On Demand Treatment of Wastewater Using 3D-Printed Membrane
Wastewater is a multicomponent and multiphase oil-water mixture. The state-of-the-art membrane is made of one material and has one pore size. As a result, each membrane has only one “selectivity” and cannot separate the multicomponent and multiphase mixture in a single processing step. Although membrane technology in general is more energy efficient compared to conventional separation methods, the multi-step processing increases the cost, energy and physical footprint. Although there is no fundamental hurdle to integrate the multiple membrane separation, i.e., each membrane with different selectivity, into a single-step membrane process, this has not yet been demonstrated.
The project will enable the first demonstrations of a 3D-printed membrane with multiple selectivity for multicomponent and multiphase oil-water separation, which is critical to wastewater treatment in the chemical industry. We anticipate that the proposed process intensification effort will demonstrate: 1) Strong improvement in energy efficiency by enabling an intensified membrane process by reducing pressure and physical size. 2) Significant reduction in capital cost and physical footprint through fabrication of 3D-printed membrane with multiple selectivity. 3) Substantial reduction in waste generation per unit as well as improved process safety due to improved wastewater treatment. This design approach can further translate beyond wastewater separation to include organic/organic systems as well.

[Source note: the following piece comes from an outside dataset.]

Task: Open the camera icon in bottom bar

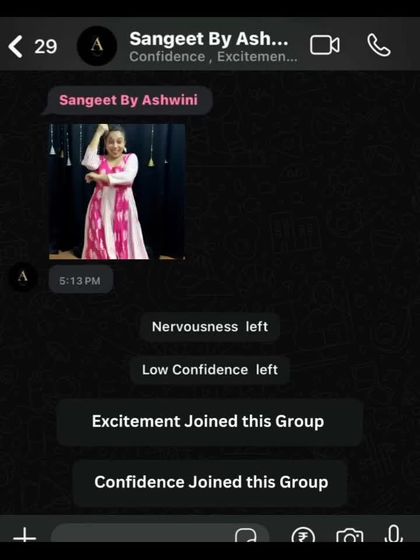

In this project, University of Pittsburgh, Lubrizol Corporation and Siemens are working collaboratively. PI Lei Li (Associate Professor, U of Pittsburgh) has extensive expertise in surface science and membrane. Jointly with Lubrizol he has established a state-of-the-art membrane laboratory at the University of Pittsburgh, which incorporates 3D-printing technology and various surface coatings into the membrane. Nanoscale Fabrication and Characterization Facility (NFCF) at the U of Pittsburgh provides a variety of fabrication and characterization tools to support the proposed efforts. Co-PI Cliff Kowall (Senior Technical Fellow, Lubrizol Corp) has 44 years of experience including 21 years at Lubrizol, with deep experience in process development, project management and process innovation. He also is adjunct faculty at Pitt with a weekly presence over the past 5 years to focus collaboration between faculty and corporate interests. Further support is provided by the Lubrizol Process Technology Leadership Team consisting of Kowall plus other Engineers in process development. Ravi Aglave (Ph.D. (Chemical Engineering), Siemens Software Systems) provides the technical training and support on the SolidEdge and/or NX CAM software throughout the project period.